Now I found to compound the problem of understanding all that was involved in a topic discussed, was the use of acronyms. Acronyms, that ‘in-house’ jargon used by professionals who have studied and talked on the subject extensively. Not wanting to appear dumb, the tendency often is to not ask questions, not debate and certainly not challenge someone using such speak. Organizations, projects and concepts are called by initials that represent the whole title they bear. It does speed up the process, but it sure strips it of actual value.
It reminded me of my first meeting as a board member of Silver Crest Development Center. The established members of the board kept referring to the ‘gravity free area’ of a new building; I finally summoned up the courage to ask exactly what the ‘gravity free area’ was. ‘The swimming pool,’ they all responded. For years after whenever someone started to address a name with a set of letters from the alphabet, everyone would ask, ‘Is that the swimming pool you are talking about?’ It brought a big laugh to our meeting and even better, a lot of dissecting issues and really trying to understand.
One of the responsibilities we as citizens have, now that the elections are over, is to demand that those we elected to represent us present the discussions to us in a way that tells us they understand what they are talking about and that we can too. And when they talk in a comprehensible fashion, we must take the time and effort to listen and respond.
No more hiding behind pseudo-informed language or positions. No more assuming the speaker knows more than you do and has it all under control.
Even when the language is clear, the issues are not. What is economic growth to one is urban sprawl to another. What is seen by one group as good farm land conservation is understood as the loss of a tax base to others. Often environmental concerns carry worries of increases in costs and loss of manufacturing opportunities. We can’t iron out these issues without public discussion at the local level on local issues.
And to confound the issues, they are all inter-related. We can’t alter one without intentionally or unintentionally altering something else. Urban sprawl affects quality of life, affects energy efficiency, affects environmental concern which affects taxing bases which affects public infrastructure which affects urban sprawl. Now that is enough to make one’s head go dizzy, and it is all going on around us all the time.

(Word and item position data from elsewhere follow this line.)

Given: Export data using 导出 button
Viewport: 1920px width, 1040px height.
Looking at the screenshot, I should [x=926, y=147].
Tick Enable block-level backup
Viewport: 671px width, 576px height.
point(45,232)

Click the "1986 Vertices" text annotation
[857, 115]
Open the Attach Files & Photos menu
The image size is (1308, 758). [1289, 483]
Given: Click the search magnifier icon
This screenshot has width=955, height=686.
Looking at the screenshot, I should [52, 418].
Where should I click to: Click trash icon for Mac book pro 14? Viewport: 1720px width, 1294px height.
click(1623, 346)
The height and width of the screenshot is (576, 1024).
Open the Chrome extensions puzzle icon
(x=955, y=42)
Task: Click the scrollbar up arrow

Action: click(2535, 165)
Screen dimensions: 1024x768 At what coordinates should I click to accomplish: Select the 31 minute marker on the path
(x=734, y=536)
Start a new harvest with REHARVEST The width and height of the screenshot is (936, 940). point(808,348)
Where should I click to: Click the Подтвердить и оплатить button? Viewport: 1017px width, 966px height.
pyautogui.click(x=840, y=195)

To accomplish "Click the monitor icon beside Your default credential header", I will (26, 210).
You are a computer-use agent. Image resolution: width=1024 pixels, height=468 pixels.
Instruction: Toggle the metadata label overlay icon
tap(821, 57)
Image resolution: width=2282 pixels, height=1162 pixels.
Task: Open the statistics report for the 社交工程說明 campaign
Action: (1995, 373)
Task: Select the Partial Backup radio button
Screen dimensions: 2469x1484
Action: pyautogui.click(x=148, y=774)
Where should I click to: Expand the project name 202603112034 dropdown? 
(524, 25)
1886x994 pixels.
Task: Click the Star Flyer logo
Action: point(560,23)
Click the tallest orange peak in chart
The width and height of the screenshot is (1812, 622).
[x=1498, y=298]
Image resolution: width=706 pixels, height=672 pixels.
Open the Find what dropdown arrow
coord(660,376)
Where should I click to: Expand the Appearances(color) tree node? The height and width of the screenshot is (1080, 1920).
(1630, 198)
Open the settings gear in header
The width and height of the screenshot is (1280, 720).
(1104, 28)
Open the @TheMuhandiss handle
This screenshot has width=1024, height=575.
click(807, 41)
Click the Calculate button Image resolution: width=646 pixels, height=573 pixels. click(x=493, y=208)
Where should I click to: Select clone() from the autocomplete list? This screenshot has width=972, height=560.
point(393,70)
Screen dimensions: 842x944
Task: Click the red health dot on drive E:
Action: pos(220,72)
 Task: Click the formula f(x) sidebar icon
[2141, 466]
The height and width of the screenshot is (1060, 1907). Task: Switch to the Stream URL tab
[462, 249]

Legislators on the national and state level do listen to constituents’ concerns, I know. For years, I would sit in on discussions by legislators impacted by letters, e-mails and phone calls from people in their home districts, and, oh my, did they sit up and listen when folks brought their voices in person to the elected official. Believe me, governors and mayors, city council members and county officeholders respond the same way. Regular elections do make it necessary for those holding seats of responsibility to take notice of their constituents’ concerns. Why else do we worry when big infusions of money are donated to a candidate during a campaign? What do donors want as a result from that donation? Well, they do support someone who can prove they share the same basic philosophy on civic matters. Donors put their support behind those who advocate their view on specific issues. But mainly big donors want access ‘ the right to sit and discuss an issue with an elected officeholder. To be honest, that doesn’t take big bucks. Elected officials listen and respond more to organized concerned, vocal and persistent constituents. People who figure out how to gather others together who share their concern, bring a great deal of public attention to an issue, are a force to be reckoned with and public servants know it. Good elected officials are, in addition, grateful for the information that people personally involved in situations can bring to them.
When was the last time you went to a town board meeting? How often have you written a letter to your state superintendent of public instruction? Have you ever attended a legislative study committee in Indianapolis? When was the last time you picked up a phone and called your U.S. Senator’s office? Will you gather some of your friends to talk about a current problem in your neighborhood? Do you discuss public affairs at home with your children? I imagine you are saying, ‘All that you suggest would take such time during a life filled with the overload of daily schedules.’ You are right. A participatory democracy is what we wave the flag about all the time, and it takes a great deal of down-to-earth hard work and time from all of us. But who would trade with another form of government?
You cannot make a difference in the world you live in, unless you take part in it, if we are ever to create a different peaceful and productive place to live.